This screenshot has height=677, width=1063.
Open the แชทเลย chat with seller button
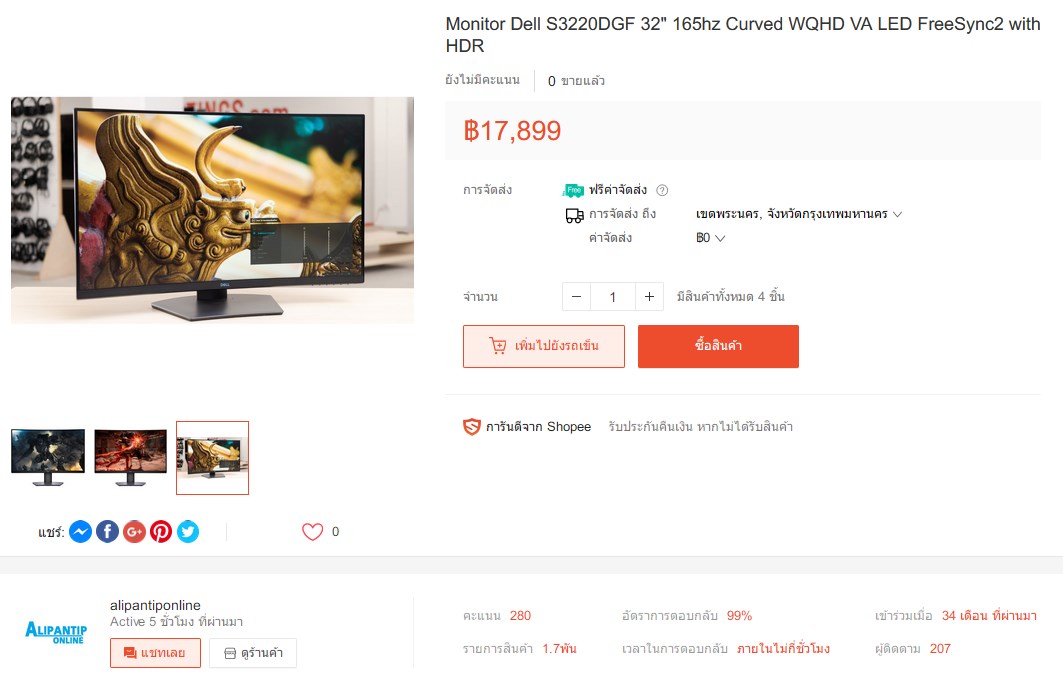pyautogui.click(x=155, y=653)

★ ★ ★ ★ ★ ★ ★

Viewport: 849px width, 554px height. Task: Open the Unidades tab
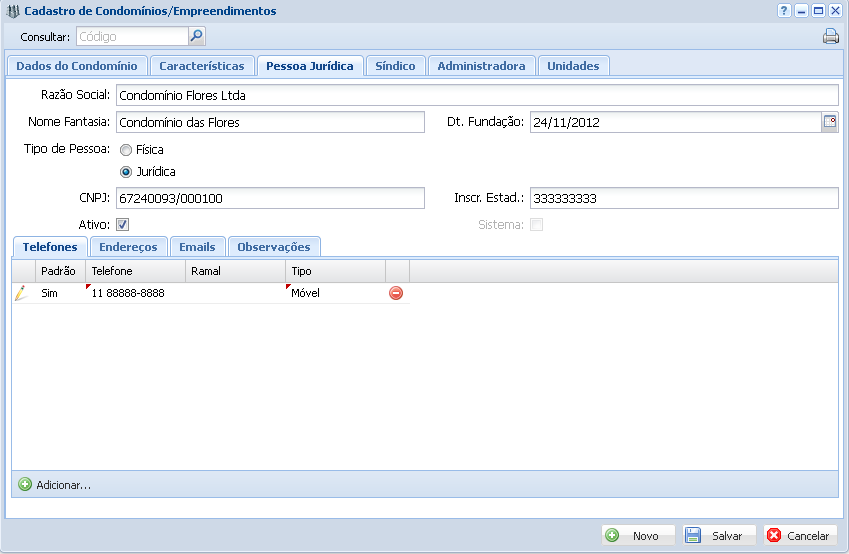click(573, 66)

★ ★ ★ ★ ★ ★ ★

Brief
Reproduce the material from the line containing "This screenshot has height=677, width=1063." through the line containing "pyautogui.click(x=155, y=653)", inclusive, leaving out the pictures.

Result of this task
This screenshot has height=677, width=1063.
Open the แชทเลย chat with seller button
pyautogui.click(x=155, y=653)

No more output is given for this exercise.